**Supplied data**:
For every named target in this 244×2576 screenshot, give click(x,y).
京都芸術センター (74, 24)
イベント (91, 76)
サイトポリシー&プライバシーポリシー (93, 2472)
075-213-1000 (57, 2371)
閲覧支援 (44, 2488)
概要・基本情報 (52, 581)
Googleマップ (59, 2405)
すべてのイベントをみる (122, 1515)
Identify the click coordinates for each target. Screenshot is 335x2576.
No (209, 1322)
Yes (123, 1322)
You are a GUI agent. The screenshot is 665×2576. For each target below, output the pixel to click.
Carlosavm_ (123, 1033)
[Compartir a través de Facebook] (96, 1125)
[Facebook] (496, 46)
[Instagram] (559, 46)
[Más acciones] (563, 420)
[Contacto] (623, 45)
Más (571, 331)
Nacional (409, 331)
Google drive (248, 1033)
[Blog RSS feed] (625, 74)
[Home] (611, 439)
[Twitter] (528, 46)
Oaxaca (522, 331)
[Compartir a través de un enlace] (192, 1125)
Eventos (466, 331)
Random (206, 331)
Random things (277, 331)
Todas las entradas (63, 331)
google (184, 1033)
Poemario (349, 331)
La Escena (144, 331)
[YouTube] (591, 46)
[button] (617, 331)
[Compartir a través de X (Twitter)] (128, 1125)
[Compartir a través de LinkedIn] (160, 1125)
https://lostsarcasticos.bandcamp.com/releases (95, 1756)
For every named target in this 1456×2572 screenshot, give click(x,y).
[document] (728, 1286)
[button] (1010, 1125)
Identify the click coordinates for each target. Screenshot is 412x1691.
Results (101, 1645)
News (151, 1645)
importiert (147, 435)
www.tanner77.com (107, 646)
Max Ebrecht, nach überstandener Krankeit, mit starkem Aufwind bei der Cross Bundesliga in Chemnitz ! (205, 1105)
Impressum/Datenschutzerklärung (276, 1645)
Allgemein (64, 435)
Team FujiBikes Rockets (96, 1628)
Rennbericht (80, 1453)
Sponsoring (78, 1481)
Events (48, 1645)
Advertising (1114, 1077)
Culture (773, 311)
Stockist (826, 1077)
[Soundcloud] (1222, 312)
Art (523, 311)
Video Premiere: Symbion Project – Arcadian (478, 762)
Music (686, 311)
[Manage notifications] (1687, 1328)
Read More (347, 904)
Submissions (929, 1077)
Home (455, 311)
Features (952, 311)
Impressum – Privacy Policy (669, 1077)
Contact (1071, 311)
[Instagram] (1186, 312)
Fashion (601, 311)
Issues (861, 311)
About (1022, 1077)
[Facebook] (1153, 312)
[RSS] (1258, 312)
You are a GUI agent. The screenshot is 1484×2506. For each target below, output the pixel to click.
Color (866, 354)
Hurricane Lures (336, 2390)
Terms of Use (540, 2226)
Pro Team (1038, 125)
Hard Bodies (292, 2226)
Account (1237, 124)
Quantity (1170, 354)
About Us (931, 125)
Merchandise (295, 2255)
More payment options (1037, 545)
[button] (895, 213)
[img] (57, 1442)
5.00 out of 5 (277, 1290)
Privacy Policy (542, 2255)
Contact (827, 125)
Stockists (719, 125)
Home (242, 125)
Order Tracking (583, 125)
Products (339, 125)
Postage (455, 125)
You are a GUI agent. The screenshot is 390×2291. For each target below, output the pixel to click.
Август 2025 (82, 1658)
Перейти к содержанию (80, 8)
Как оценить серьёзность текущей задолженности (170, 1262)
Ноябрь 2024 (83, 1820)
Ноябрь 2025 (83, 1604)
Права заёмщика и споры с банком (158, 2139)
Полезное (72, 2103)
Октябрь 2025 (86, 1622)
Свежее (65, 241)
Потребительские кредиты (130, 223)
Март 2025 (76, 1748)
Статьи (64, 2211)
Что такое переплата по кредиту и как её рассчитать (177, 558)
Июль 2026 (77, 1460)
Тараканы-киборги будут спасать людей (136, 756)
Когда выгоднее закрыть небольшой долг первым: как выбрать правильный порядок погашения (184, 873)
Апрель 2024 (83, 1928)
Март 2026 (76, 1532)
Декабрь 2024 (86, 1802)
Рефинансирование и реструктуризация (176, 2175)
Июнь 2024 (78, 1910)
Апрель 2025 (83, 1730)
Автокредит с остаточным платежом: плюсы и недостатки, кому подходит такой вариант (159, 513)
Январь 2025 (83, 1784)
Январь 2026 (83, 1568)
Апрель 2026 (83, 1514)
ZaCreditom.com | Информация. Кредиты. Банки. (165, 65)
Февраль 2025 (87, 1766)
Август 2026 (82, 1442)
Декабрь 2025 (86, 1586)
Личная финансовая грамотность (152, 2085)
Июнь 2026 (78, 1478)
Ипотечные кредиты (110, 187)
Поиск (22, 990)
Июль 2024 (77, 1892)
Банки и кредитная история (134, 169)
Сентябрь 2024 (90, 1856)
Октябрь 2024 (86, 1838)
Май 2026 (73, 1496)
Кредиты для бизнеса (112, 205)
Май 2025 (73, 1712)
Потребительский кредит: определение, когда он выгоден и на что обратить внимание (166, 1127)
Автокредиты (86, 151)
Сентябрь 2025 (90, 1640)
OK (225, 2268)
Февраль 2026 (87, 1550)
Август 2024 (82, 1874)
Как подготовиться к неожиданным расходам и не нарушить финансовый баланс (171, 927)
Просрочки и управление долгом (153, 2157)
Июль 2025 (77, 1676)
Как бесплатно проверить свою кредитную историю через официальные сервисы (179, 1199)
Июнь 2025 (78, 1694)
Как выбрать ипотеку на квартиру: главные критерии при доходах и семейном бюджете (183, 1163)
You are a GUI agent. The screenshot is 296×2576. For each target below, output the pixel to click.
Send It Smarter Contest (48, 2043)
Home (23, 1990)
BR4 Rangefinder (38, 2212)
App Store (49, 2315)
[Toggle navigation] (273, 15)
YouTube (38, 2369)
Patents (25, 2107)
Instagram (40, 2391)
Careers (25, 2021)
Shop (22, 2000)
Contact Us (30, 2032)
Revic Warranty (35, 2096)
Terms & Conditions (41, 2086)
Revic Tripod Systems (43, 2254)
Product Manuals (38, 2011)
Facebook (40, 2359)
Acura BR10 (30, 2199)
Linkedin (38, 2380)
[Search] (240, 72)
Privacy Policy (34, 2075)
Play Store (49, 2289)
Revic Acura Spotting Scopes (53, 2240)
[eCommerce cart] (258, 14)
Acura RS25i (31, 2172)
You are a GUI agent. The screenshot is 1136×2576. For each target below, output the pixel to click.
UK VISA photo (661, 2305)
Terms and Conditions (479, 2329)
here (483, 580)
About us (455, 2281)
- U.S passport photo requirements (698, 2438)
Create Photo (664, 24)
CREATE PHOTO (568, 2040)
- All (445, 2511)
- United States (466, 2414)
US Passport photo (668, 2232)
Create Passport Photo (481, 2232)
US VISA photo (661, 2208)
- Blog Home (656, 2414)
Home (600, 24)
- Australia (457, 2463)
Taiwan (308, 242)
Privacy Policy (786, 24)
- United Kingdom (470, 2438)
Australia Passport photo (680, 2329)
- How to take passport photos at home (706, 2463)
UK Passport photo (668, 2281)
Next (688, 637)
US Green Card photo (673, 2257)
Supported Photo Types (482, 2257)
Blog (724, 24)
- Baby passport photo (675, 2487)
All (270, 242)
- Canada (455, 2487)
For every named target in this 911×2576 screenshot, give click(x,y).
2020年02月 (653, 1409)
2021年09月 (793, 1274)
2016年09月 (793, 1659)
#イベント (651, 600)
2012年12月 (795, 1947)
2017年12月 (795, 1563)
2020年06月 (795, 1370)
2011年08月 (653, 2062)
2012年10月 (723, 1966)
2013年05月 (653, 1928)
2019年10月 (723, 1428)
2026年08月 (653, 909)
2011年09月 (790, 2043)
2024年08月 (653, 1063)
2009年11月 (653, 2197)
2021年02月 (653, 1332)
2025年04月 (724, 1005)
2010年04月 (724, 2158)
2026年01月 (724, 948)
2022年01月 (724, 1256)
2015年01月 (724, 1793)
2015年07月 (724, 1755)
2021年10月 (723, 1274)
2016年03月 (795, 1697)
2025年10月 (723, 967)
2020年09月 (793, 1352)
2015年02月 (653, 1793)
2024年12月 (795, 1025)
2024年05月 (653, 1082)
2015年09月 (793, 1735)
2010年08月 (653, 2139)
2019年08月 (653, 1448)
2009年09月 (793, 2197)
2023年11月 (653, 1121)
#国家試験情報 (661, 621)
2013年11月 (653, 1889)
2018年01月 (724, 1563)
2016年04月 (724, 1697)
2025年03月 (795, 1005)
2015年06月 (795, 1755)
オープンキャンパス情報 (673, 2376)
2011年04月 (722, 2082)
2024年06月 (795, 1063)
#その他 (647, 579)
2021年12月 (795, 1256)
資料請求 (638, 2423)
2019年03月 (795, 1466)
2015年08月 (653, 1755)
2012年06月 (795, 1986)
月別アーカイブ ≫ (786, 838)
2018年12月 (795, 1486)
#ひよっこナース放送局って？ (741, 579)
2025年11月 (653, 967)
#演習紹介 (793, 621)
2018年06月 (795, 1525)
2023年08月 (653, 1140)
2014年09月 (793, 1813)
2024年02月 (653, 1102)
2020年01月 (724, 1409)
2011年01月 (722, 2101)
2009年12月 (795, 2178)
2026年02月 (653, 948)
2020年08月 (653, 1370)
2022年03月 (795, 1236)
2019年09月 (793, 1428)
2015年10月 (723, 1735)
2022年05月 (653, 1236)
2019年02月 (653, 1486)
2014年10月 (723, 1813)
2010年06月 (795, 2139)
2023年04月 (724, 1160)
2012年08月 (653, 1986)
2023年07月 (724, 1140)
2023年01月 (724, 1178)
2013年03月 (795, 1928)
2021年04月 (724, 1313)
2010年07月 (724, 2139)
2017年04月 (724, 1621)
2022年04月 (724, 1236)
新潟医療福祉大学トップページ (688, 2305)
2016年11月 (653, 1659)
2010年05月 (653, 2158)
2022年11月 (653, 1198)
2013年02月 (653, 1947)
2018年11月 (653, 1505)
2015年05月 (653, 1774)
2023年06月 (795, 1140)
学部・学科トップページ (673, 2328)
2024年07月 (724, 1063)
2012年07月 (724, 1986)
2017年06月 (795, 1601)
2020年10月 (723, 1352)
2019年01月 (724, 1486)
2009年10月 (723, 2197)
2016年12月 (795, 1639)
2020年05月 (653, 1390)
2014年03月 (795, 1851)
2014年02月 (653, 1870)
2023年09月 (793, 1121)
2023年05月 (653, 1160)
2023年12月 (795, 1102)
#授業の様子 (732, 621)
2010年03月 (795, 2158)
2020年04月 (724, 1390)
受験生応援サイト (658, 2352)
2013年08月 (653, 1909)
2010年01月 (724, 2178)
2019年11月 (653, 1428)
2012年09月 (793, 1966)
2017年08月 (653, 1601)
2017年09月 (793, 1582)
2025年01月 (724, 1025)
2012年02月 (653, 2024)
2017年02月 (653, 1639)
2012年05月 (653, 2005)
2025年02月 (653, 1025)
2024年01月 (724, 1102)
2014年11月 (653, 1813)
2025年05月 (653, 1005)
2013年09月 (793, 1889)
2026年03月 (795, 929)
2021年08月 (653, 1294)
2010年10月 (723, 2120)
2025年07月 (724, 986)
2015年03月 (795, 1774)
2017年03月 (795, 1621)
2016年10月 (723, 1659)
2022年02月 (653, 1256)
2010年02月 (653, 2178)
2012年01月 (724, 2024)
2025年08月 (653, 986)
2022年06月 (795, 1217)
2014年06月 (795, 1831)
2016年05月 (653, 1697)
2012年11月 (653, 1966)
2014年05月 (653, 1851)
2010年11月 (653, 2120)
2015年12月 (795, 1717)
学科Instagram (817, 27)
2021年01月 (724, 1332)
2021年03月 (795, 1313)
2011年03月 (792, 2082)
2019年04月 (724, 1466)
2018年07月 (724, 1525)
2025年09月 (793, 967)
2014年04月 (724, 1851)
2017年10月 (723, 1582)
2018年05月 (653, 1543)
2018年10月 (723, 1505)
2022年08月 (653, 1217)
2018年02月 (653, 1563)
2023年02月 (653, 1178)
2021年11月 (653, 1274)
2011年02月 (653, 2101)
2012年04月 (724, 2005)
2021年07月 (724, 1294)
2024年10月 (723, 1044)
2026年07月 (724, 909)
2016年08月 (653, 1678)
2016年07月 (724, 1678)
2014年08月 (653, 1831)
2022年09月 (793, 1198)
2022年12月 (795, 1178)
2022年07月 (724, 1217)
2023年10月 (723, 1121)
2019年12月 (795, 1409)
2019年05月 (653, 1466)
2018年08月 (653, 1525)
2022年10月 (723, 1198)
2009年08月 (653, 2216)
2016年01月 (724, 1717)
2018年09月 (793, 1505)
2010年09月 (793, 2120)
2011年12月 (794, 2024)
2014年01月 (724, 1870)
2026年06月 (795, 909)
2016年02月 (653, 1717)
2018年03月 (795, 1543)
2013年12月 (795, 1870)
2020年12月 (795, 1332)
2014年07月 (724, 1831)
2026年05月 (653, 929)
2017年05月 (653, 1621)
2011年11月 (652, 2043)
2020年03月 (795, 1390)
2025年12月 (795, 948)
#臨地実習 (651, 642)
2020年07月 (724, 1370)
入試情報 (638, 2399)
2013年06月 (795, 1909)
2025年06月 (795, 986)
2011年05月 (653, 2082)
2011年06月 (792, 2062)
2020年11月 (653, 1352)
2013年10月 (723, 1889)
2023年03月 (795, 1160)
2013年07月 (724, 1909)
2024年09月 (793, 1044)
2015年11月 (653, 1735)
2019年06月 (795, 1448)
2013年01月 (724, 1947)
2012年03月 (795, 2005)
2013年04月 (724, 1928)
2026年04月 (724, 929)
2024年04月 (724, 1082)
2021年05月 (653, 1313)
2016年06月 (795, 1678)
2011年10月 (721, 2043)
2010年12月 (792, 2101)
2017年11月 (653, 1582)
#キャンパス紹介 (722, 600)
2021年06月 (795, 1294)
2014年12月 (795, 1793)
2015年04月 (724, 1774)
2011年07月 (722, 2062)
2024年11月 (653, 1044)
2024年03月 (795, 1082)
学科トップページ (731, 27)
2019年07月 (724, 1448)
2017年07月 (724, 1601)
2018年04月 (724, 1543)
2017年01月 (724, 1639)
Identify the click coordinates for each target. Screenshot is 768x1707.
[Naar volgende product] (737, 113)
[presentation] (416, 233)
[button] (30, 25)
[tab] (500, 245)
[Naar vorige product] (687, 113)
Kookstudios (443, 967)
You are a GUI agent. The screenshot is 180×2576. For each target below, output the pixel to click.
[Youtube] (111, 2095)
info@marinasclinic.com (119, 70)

**Goal of the exercise**: Begin at the first line of the records above and quote every line verbatim through the one that contains "www.tanner77.com (107, 646)".

**Response to the task**:
For every named target in this 244×2576 screenshot, give click(x,y).
京都芸術センター (74, 24)
イベント (91, 76)
サイトポリシー&プライバシーポリシー (93, 2472)
075-213-1000 (57, 2371)
閲覧支援 (44, 2488)
概要・基本情報 (52, 581)
Googleマップ (59, 2405)
すべてのイベントをみる (122, 1515)
Identify the click coordinates for each target. Screenshot is 335x2576.
No (209, 1322)
Yes (123, 1322)
You are a GUI agent. The screenshot is 665×2576. For each target below, output the pixel to click.
Carlosavm_ (123, 1033)
[Compartir a través de Facebook] (96, 1125)
[Facebook] (496, 46)
[Instagram] (559, 46)
[Más acciones] (563, 420)
[Contacto] (623, 45)
Más (571, 331)
Nacional (409, 331)
Google drive (248, 1033)
[Blog RSS feed] (625, 74)
[Home] (611, 439)
[Twitter] (528, 46)
Oaxaca (522, 331)
[Compartir a través de un enlace] (192, 1125)
Eventos (466, 331)
Random (206, 331)
Random things (277, 331)
Todas las entradas (63, 331)
google (184, 1033)
Poemario (349, 331)
La Escena (144, 331)
[YouTube] (591, 46)
[button] (617, 331)
[Compartir a través de X (Twitter)] (128, 1125)
[Compartir a través de LinkedIn] (160, 1125)
https://lostsarcasticos.bandcamp.com/releases (95, 1756)
For every named target in this 1456×2572 screenshot, give click(x,y).
[document] (728, 1286)
[button] (1010, 1125)
Identify the click coordinates for each target. Screenshot is 412x1691.
Results (101, 1645)
News (151, 1645)
importiert (147, 435)
www.tanner77.com (107, 646)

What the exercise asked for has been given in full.